Same routing protocol
The second option is to use one routing protocol over both the private link and the VPN tunnel and let that routing protocol decide which route is the best to use. In our case, I will use EIGRP. The additional configuration on both site routers is as follows:
router eigrp 10 network 172.16.1.0 0.0.0.3
By default, EIGRP uses bandwidth and delay in its best path algorithm. Since the Fa0/0 interface that I am using for the private link has a much higher bandwidth and lower delay than the tunnel interface, the private link will be the preferred path.
If the private link goes down, the tunnel link will be used.

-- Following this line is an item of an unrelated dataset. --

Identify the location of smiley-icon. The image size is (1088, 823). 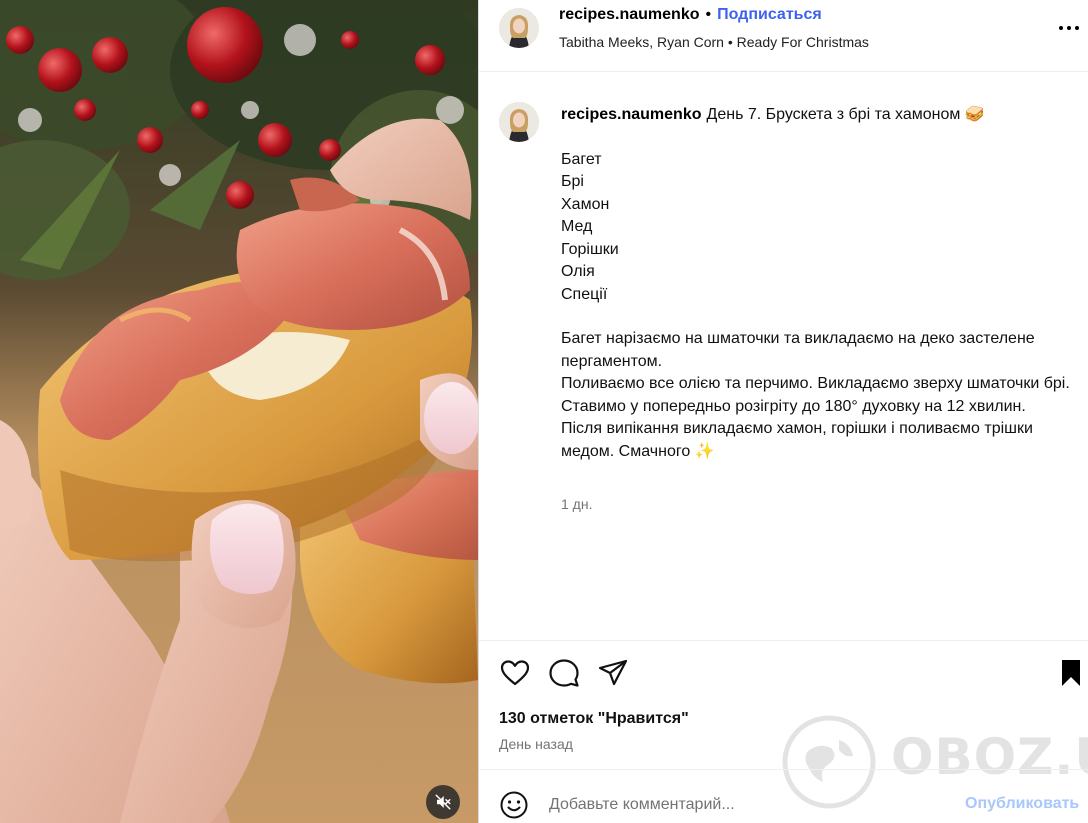
(514, 805).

In all this, do not forget that traffic through the tunnel interfaces is actually being encrypted. You will see a high number of encrypted/decrypted packets because the dynamic routing protocol’s packets are also protected by the tunnel.
Another thing to note is that this configuration is actually more of an active/active configuration because both links—the private link and the VPN tunnel—are up at the same time; however, we use the dynamic routing protocol to achieve a primary/standby configuration by sending traffic via one link at a particular time.
In this article, we have configured an L2L VPN to serve as a backup link when the primary link fails. We used VTIs to create our VPN tunnel, which allows us to run dynamic routing protocols over the tunnel. Instead of using IP SLA to determine when to failover to the backup link, as we did in the first article, we relied on the internal failure detection mechanism of the routing protocols to handle this.
Furthermore, we considered two options with regards to routing protocols: using the same routing protocol or using different routing protocols. We were able to achieve our goal with either solution.